:: Directions for this task ::
Excluding pictures, retype the line with "[WhatsApp] (20, 136)" and each line that follows it to the end of the data below, word for word.

**** Given information

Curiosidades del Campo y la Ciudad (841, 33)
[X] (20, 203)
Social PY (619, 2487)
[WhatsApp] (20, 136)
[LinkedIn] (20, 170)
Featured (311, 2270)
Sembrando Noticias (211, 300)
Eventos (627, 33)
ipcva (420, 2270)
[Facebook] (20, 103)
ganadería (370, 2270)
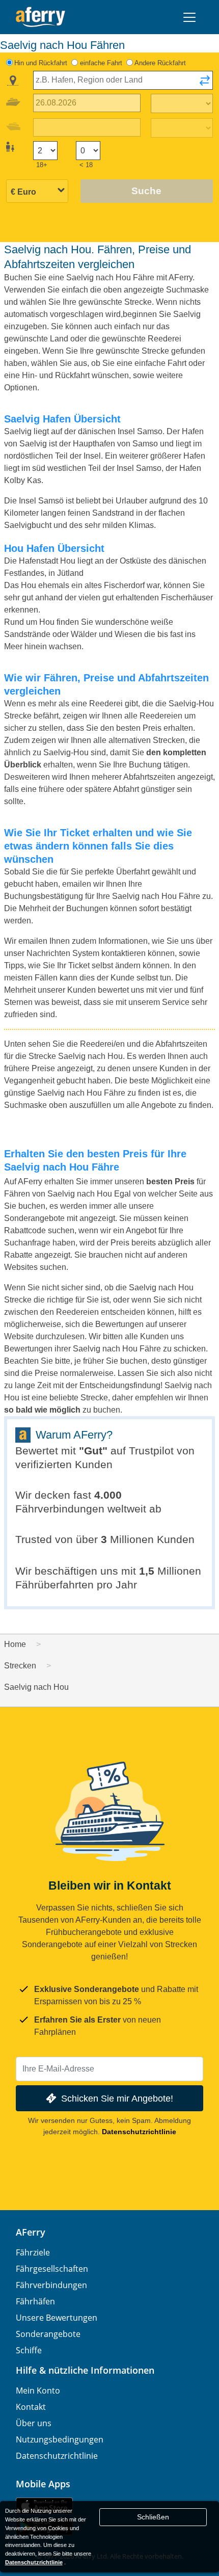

********

:: Task output ::
[WhatsApp] (20, 136)
[LinkedIn] (20, 170)
Featured (311, 2270)
Sembrando Noticias (211, 300)
Eventos (627, 33)
ipcva (420, 2270)
[Facebook] (20, 103)
ganadería (370, 2270)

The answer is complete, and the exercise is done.